Purple Haze

News   2024-07-06 22:47:46

Ja Rule and Cam'ron aren't particularly distinguished gangsta rappers. But at their best, they're irresistible pop stars whose ideal medium is the three-minute single, the guilty pleasure that sounds terrific in clubs or booming out of passing cars, but doesn't inspire much contemplation. So why, for the love of 2Pac, do R.U.L.E. and Purple Haze, Rule and Cam'ron's latest albums, each run over 70 minutes long Chances are it's mostly a matter of hedging bets. After all, the more songs on an album, the better the chances that one will hit. To its credit, R.U.L.E. contains a knockout single in "New York," a swaggering East Coast anthem dominated by sinister synths straight out of The Warriors and magnetic guest turns from ringers Fat Joe and Jadakiss. Then again, the song's production and guest spots are so strong that they render Rule's verse irrelevant. (Hell, replace it with another from Joe or Jadakiss, and the song would actually improve.)

Ja Rule has always been the kind of blatant 2Pac worshipper who hoists himself up on the cross, then whines that people are out to crucify him. Taking 2Pac's tortured-thug persona to comical extremes, Rule falls into a lazy default mode of overwrought melodrama, which can be amusing in small doses, but becomes exhausting when stretched to album length, especially when joined to anonymous production, irritating skits, and the kind of raspy shower-stall warbling that 50 Cent adroitly pegged as sounding suspiciously like Cookie Monster.

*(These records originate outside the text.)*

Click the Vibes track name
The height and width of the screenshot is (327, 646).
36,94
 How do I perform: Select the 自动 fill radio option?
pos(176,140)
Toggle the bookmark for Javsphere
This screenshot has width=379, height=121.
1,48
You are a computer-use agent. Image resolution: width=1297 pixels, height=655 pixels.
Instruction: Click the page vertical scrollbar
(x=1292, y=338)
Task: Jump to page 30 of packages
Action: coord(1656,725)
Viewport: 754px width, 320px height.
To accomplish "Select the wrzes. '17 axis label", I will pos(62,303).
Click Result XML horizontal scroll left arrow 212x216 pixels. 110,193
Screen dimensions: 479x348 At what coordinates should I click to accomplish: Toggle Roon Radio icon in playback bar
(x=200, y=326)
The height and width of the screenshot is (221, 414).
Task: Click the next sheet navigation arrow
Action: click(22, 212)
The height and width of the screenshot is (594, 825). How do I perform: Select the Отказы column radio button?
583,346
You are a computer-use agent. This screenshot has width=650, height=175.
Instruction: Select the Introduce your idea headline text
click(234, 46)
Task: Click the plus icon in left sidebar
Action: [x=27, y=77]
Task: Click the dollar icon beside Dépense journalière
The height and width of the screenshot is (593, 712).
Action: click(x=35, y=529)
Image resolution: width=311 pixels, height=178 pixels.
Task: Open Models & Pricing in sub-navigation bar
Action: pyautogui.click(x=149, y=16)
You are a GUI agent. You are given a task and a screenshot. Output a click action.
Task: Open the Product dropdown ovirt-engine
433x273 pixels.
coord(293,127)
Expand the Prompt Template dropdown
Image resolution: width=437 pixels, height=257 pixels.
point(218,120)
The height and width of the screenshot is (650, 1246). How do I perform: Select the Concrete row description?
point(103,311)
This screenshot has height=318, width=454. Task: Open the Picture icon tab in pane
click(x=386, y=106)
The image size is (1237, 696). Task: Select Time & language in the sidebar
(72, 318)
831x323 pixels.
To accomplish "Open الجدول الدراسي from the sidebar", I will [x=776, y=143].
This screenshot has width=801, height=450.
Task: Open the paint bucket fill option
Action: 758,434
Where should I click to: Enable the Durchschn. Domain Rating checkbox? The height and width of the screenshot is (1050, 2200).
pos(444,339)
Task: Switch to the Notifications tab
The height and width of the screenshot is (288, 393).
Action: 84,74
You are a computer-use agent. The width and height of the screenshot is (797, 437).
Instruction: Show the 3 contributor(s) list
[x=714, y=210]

Just as "New York" renders Rule irrelevant, Cam'ron's breakthrough hit "Oh Boy" boasted a cotton-candy beat so maddeningly infectious that it rendered Cam'ron and Juelz Santana's rhymes superfluous. Alas, rappers who live by the blatant crossover ploy die by it as well, and the much-delayed Purple Haze essentially arrived in stores D.O.A., thanks to a series of non-starting singles and "Girls," a bizarre semi-cover of "Girls Just Want To Have Fun" distinguished solely by its stunning miscalculation. Like most pop gangstas, Cam'ron is only as good as the beats behind him. Fortunately, he's embraced Roc-A-Fella's hyper-soul in-house production style, with its ecstatic, sped-up samples and glistening beats. Too bad his lyrics remain nursery-rhyme simple. Cam'ron boasts a certain belligerent charisma, but with the exception of two fine Kanye West productions and "Dope Man," an homage to West Coast G-funk built around the wiggling synths of "Funky Worm," Purple Haze lumbers drearily through a sea of gangsta-rap clichés. Ja Rule and Cam'ron can keep on putting out hideously bloated would-be magnum opuses all they like, but that doesn't mean that anybody already privy to their finest moments on Top 40 radio should waste money on them.